Example Data #
Public Parquet files hosted at data.pqtool.dev for trying out pq. No
download needed - pq reads remote files lazily, fetching only the bytes it
needs.
Available files #
| File | Rows | Size | Description |
|---|---|---|---|
| orders-10k.parquet | 10,000 | 2 MB | Tiny - instant for any command |
| orders-100k.parquet | 100,000 | 19 MB | Small - good for SQL and jq tutorials |
| orders-100m.parquet | 100,000,000 | 16 GB | Large - demonstrates lazy loading and range requests |
All three files share the same schema: a synthetic e-commerce orders dataset with 30 columns covering a wide range of Parquet types.
Quick start #
# Inspect the schema (fetches only metadata, ~1 KB)
pq schema "https://data.pqtool.dev/orders-10k.parquet"
# Preview rows
pq head "https://data.pqtool.dev/orders-10k.parquet"
# SQL query
pq sql "SELECT status, count(*) n
FROM 'https://data.pqtool.dev/orders-100k.parquet'
GROUP BY status ORDER BY n DESC"
# Count 100 million rows (reads only the footer, ~600 bytes)

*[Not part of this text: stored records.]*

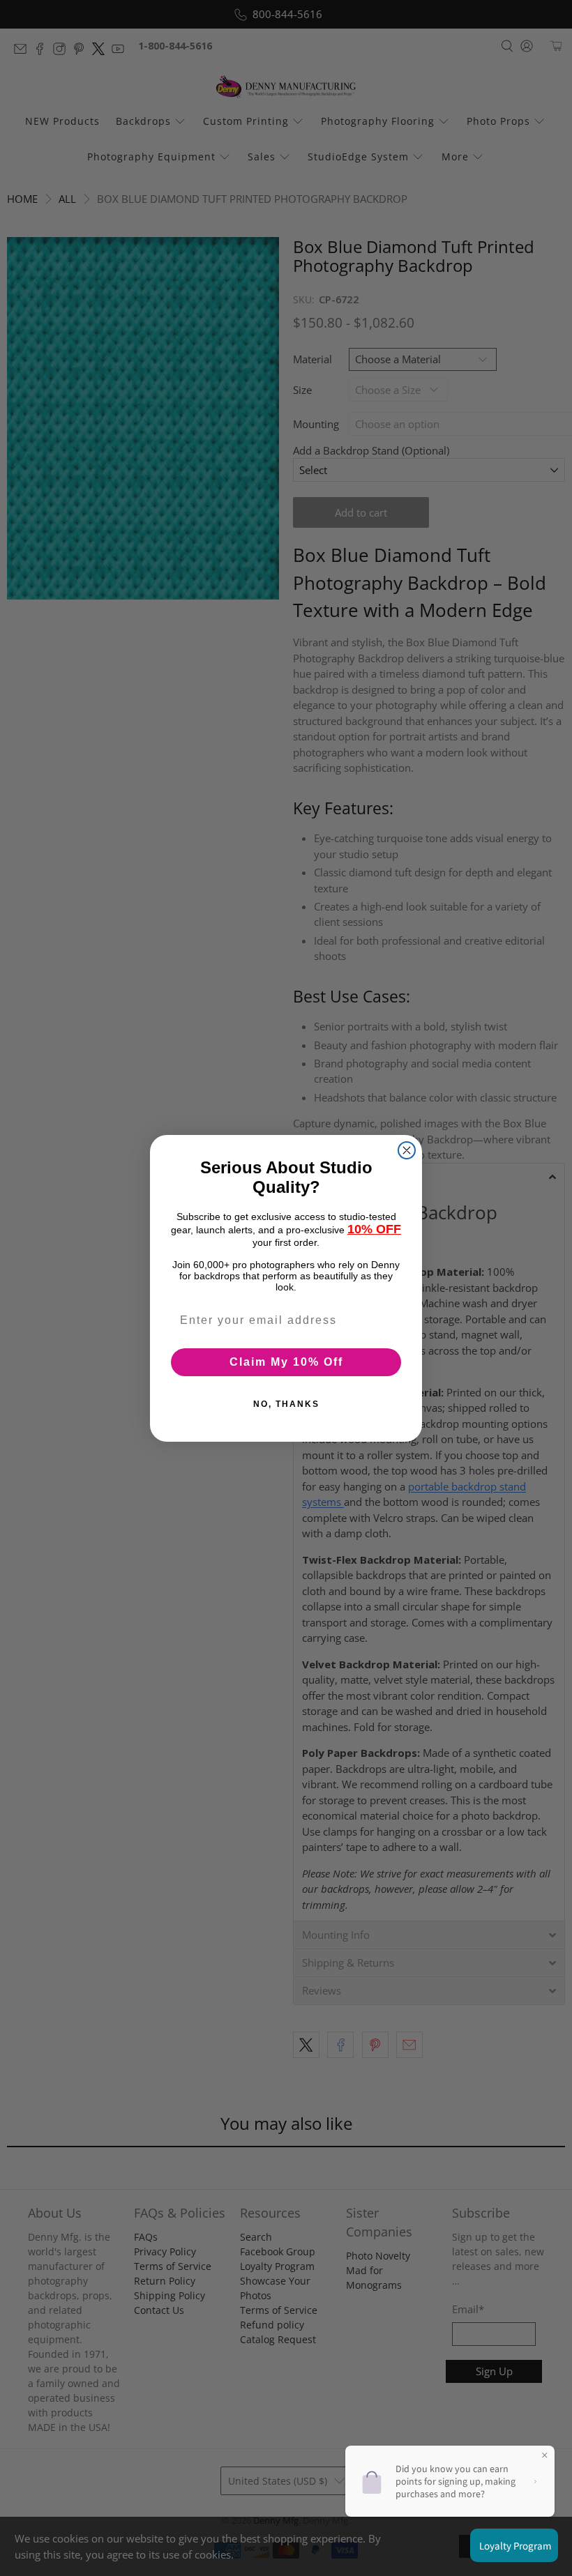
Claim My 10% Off (286, 1362)
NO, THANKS (286, 1404)
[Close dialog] (406, 1150)
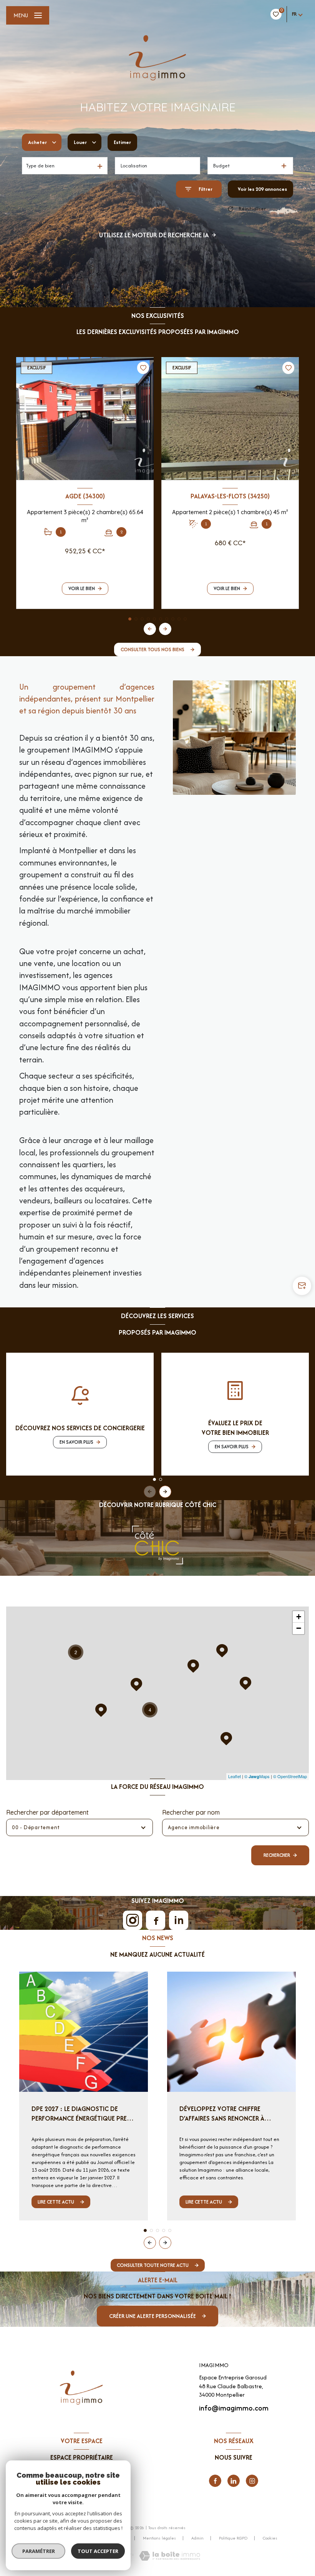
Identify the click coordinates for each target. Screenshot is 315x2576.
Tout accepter (98, 2551)
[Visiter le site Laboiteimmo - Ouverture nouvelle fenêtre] (170, 2556)
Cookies (270, 2538)
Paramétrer (38, 2551)
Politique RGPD (233, 2538)
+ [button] (298, 1616)
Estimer (122, 142)
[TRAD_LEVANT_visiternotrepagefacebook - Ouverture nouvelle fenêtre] (215, 2481)
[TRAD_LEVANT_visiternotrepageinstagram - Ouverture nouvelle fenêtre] (252, 2481)
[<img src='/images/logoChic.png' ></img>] (157, 1545)
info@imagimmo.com (234, 2408)
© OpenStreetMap (290, 1776)
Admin (197, 2538)
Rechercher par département (47, 1812)
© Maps (257, 1776)
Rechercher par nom (191, 1812)
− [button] (298, 1628)
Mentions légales (159, 2538)
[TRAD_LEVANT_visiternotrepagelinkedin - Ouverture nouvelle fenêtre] (233, 2481)
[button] (165, 629)
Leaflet (234, 1776)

pq count "https://data.pqtool.dev/orders-100m.parquet"
Schema #
Schema (30 columns):
├── order_id: int64
├── user_id: int32
├── order_date: date32
├── created_at: timestamp(us)
├── updated_at: timestamp(us) (nullable)
├── status: string
├── is_priority: boolean
├── is_returning_customer: boolean
├── subtotal: float64
├── tax_amount: float32
├── discount_pct: float64
├── total_amount: float64
├── currency: string
├── item_count: int16
├── customer_name: string
├── email: string
├── age: int8 (nullable)
├── loyalty_points: uint32 (nullable)
├── weight_kg: decimal128(10,3)
├── session_token: binary(16)
├── shipping_address: struct
│ ├── street: string
│ ├── city: string
│ ├── state: string
│ ├── zip: string
│ └── country: string
├── billing_address: struct (nullable)
│ ├── street: string
│ ├── city: string
│ ├── state: string
│ ├── zip: string
│ └── country: string
├── tags: list<string> (nullable)
├── ratings: list<int8> (nullable)
├── line_items: list<struct>
│ ├── product_id: int32
│ ├── product_name: string
│ ├── quantity: int16
│ ├── unit_price: float64
│ └── category: string
├── payment: struct
│ ├── method: string
│ ├── card_last_four: string (nullable)
│ └── processor_response: struct
│ ├── code: string
│ ├── message: string
│ └── risk_score: float32
├── metadata: map<string, string>
├── notes: string (nullable)
├── referral_source: string (nullable)
└── session_duration_ms: int64
The dataset includes primitives (int, float, bool, string), temporal types
(date, timestamp), nested structs (including 3-level nesting via
payment.processor_response), lists of scalars and structs, maps, decimals,
fixed-size binary, and columns with varying null rates (5%-80%).
Download locally #
If you want a local copy:
curl -Lo orders-10k.parquet https://data.pqtool.dev/orders-10k.parquet
curl -Lo orders-100k.parquet https://data.pqtool.dev/orders-100k.parquet
The 16 GB file is best used remotely via pq's lazy loading - there's no need to download it.